The Greek word is Makarios. –In ancient Greek times, that word referred to the gods. The blessed ones were the gods. They had achieved a state of happiness and contentment in life that was beyond all cares, labors, and even death. The “Blessed Ones” were beings who lived way up there in some other world. To be in this blessed state, you had to be a god in ancient Greek thinking. The ones with Makarios, or the “Blessed Ones,” existed on a higher plane than the rest of us. They were gods above the fray of human struggles and pitfalls.

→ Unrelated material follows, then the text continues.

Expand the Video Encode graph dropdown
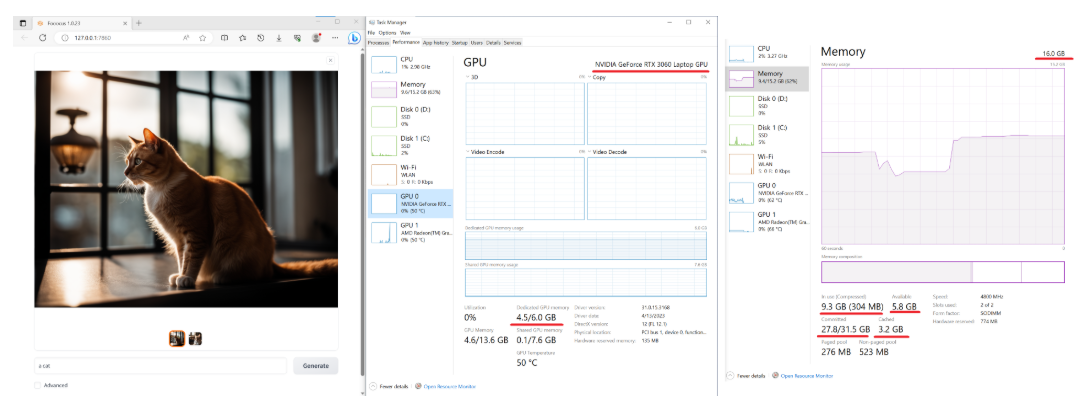Screen dimensions: 1090x412 pos(467,152)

The term came to have other layers of meaning. It was sometimes used to refer to those who had gone in death to that other world –the world of the gods. -Like we sometimes say, of those who have died, “She or he, is in a better place now.” Then it was later used to refer to those who were the wealthy, the upper crust, the 1%, those who lived like gods.
Recent studies in social history have put an emphasis on the honor – shame values as pivotal in Mid-Eastern cultures, -especially in ancient times and suggested that Jesus’ meaning was around this more community oriented value.
These scholars have come up with: “How Honored, are those who are spiritually poor” – “How honored are those who mourn…”
It was a pronouncement of honor based on the values of the community of Christ –as opposed to common cultural values of wealth, family name and connections.
As one scholar puts it:
—-“These verses don’t show Jesus as pop psychologist, telling people how to be happy; they show Jesus giving honor to those pushed out to the margins of their society.”
Jesus establishes a radical new way of seeing ourselves and what is worthy of our life investment, what we are to value in life. He gives a new context for the honor/shame value paradigm so important in the first century mid-eastern world.
Remember that Jesus broke many taboos of his culture -he spoke with women, even about the Torah, he offered healing to Gentiles, he ate and drank with those considered unclean. –All of these would bring shame on him and his family in the culture in which he lived.
Jesus wants to turn the values around and put a new emphasis on what gives honor. It is not the elite who are blessed–or honored, or favored in God’s true world. It is not the rich and powerful who are to be looked up to and honored… It is not those who exact revenge and keep the family name free of any put-downs.
Rather, Jesus pronounces God’s blessings, God’s honor on the lowly: the poor, the hungry, the thirsty, the meek, the mourning, the peacemakers. -he saw the world in a different way. He calls us to a different value set, to treasure a different set of goals. He even talked about ‘Loving your enemies’! — Jesus turns it all upside-down.
The elite in God’s kingdom, the blessed, honored, ones in God’s kingdom, are of a completely different ilk.
Jesus is suggesting the establishment of a different kind of community for those who follow him.
What a challenge to the church! And how seldom we are able to live up to it!
The O.T. prophet Micah, 700 years before Jesus, once asked quizzically: What does God require of us? Not sacrifices, he says, not impressive temples, not achievement or respectability: just justice, and mercy, and humility. —Sounds simple, but in truth it is a radical religious affirmation that challenges much of religious tradition!
To Jesus, teaching this new understanding of God’s favor, honor, and blessing, is both a sign of God’s different Kingdom,- and the kind of world his followers are called to live towards.
Jesus challenged people’s cultural and religious assumptions in his day, and he continues to challenge our cultural and religious assumptions today! –He calls us to live as if God’s rule were here on earth now –as if we belonged to God’s culture above all else.
What would it mean if we honored those whom God honors? What would happen if we stopped playing all of our culture’s games for status and power? –That what Jesus puts before us today.